== ACTION ITEM ==
Below are some records; reproduce them exactly.

== DATA SHOWN ==
━━━━━━━━━━
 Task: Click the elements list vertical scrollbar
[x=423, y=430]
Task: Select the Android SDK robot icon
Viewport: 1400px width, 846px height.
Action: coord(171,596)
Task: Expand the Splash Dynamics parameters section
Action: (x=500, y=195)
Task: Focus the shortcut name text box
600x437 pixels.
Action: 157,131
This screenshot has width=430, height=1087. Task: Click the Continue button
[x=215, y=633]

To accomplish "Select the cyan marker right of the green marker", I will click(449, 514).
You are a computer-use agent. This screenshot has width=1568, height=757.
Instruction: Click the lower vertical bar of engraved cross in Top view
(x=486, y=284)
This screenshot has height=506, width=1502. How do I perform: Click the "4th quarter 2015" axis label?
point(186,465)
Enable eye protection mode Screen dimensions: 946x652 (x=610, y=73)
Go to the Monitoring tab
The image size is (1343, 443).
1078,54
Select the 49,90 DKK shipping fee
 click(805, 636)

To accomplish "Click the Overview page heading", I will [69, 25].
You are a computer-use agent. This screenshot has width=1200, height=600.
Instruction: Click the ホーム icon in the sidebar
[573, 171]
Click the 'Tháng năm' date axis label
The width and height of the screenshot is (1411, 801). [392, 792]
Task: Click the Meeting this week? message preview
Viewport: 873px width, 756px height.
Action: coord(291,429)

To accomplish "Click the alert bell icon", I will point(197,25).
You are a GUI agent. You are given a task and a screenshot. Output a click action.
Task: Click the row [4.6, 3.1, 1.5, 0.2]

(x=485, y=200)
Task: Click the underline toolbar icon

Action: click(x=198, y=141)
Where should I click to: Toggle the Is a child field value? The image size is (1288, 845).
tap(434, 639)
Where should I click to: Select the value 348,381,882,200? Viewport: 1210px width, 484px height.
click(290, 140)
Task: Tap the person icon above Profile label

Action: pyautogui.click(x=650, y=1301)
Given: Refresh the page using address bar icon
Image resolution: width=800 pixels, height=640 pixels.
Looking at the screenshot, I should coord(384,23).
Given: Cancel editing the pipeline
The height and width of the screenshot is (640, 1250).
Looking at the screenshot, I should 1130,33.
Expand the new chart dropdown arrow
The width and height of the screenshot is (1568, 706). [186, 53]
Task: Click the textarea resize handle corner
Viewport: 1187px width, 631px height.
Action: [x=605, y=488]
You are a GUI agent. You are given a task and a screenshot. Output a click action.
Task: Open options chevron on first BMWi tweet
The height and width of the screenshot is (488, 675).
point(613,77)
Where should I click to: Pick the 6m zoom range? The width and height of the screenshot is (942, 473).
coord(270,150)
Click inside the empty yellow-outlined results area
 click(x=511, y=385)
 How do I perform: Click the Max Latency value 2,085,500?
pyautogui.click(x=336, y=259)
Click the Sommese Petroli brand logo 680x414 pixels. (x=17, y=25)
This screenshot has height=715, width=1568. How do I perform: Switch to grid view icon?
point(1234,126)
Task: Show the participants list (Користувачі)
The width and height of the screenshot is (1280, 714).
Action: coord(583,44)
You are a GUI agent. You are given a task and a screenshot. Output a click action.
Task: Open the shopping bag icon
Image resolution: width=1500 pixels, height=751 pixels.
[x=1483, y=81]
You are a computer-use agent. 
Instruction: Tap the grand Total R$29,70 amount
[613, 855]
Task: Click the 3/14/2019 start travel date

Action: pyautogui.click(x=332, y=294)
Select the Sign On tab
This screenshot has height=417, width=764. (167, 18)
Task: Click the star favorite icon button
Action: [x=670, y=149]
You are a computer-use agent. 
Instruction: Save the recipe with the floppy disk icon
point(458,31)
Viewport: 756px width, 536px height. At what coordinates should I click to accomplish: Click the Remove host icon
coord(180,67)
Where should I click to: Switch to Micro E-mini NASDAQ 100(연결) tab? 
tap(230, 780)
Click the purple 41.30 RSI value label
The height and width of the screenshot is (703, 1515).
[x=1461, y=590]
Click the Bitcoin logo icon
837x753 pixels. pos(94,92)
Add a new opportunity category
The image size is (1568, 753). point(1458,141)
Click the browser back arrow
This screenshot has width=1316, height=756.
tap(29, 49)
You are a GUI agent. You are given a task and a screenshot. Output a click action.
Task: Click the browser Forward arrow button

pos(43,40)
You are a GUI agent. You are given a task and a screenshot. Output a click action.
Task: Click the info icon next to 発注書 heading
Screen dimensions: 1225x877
━━━━━━━━━━
== RESPONSE TO THE TASK ==
 Task: Click the elements list vertical scrollbar
[x=423, y=430]
Task: Select the Android SDK robot icon
Viewport: 1400px width, 846px height.
Action: coord(171,596)
Task: Expand the Splash Dynamics parameters section
Action: (x=500, y=195)
Task: Focus the shortcut name text box
600x437 pixels.
Action: 157,131
This screenshot has width=430, height=1087. Task: Click the Continue button
[x=215, y=633]

To accomplish "Select the cyan marker right of the green marker", I will click(449, 514).
You are a computer-use agent. This screenshot has width=1568, height=757.
Instruction: Click the lower vertical bar of engraved cross in Top view
(x=486, y=284)
This screenshot has height=506, width=1502. How do I perform: Click the "4th quarter 2015" axis label?
point(186,465)
Enable eye protection mode Screen dimensions: 946x652 (x=610, y=73)
Go to the Monitoring tab
The image size is (1343, 443).
1078,54
Select the 49,90 DKK shipping fee
 click(805, 636)

To accomplish "Click the Overview page heading", I will [69, 25].
You are a computer-use agent. This screenshot has width=1200, height=600.
Instruction: Click the ホーム icon in the sidebar
[573, 171]
Click the 'Tháng năm' date axis label
The width and height of the screenshot is (1411, 801). [392, 792]
Task: Click the Meeting this week? message preview
Viewport: 873px width, 756px height.
Action: coord(291,429)

To accomplish "Click the alert bell icon", I will point(197,25).
You are a GUI agent. You are given a task and a screenshot. Output a click action.
Task: Click the row [4.6, 3.1, 1.5, 0.2]

(x=485, y=200)
Task: Click the underline toolbar icon

Action: click(x=198, y=141)
Where should I click to: Toggle the Is a child field value? The image size is (1288, 845).
tap(434, 639)
Where should I click to: Select the value 348,381,882,200? Viewport: 1210px width, 484px height.
click(290, 140)
Task: Tap the person icon above Profile label

Action: pyautogui.click(x=650, y=1301)
Given: Refresh the page using address bar icon
Image resolution: width=800 pixels, height=640 pixels.
Looking at the screenshot, I should coord(384,23).
Given: Cancel editing the pipeline
The height and width of the screenshot is (640, 1250).
Looking at the screenshot, I should 1130,33.
Expand the new chart dropdown arrow
The width and height of the screenshot is (1568, 706). [186, 53]
Task: Click the textarea resize handle corner
Viewport: 1187px width, 631px height.
Action: [x=605, y=488]
You are a GUI agent. You are given a task and a screenshot. Output a click action.
Task: Open options chevron on first BMWi tweet
The height and width of the screenshot is (488, 675).
point(613,77)
Where should I click to: Pick the 6m zoom range? The width and height of the screenshot is (942, 473).
coord(270,150)
Click inside the empty yellow-outlined results area
 click(x=511, y=385)
 How do I perform: Click the Max Latency value 2,085,500?
pyautogui.click(x=336, y=259)
Click the Sommese Petroli brand logo 680x414 pixels. (x=17, y=25)
This screenshot has height=715, width=1568. How do I perform: Switch to grid view icon?
point(1234,126)
Task: Show the participants list (Користувачі)
The width and height of the screenshot is (1280, 714).
Action: coord(583,44)
You are a GUI agent. You are given a task and a screenshot. Output a click action.
Task: Open the shopping bag icon
Image resolution: width=1500 pixels, height=751 pixels.
[x=1483, y=81]
You are a computer-use agent. 
Instruction: Tap the grand Total R$29,70 amount
[613, 855]
Task: Click the 3/14/2019 start travel date

Action: pyautogui.click(x=332, y=294)
Select the Sign On tab
This screenshot has height=417, width=764. (167, 18)
Task: Click the star favorite icon button
Action: [x=670, y=149]
You are a computer-use agent. 
Instruction: Save the recipe with the floppy disk icon
point(458,31)
Viewport: 756px width, 536px height. At what coordinates should I click to accomplish: Click the Remove host icon
coord(180,67)
Where should I click to: Switch to Micro E-mini NASDAQ 100(연결) tab? 
tap(230, 780)
Click the purple 41.30 RSI value label
The height and width of the screenshot is (703, 1515).
[x=1461, y=590]
Click the Bitcoin logo icon
837x753 pixels. pos(94,92)
Add a new opportunity category
The image size is (1568, 753). point(1458,141)
Click the browser back arrow
This screenshot has width=1316, height=756.
tap(29, 49)
You are a GUI agent. You are given a task and a screenshot. Output a click action.
Task: Click the browser Forward arrow button

pos(43,40)
You are a GUI agent. You are given a task and a screenshot. Output a click action.
Task: Click the info icon next to 発注書 heading
Screen dimensions: 1225x877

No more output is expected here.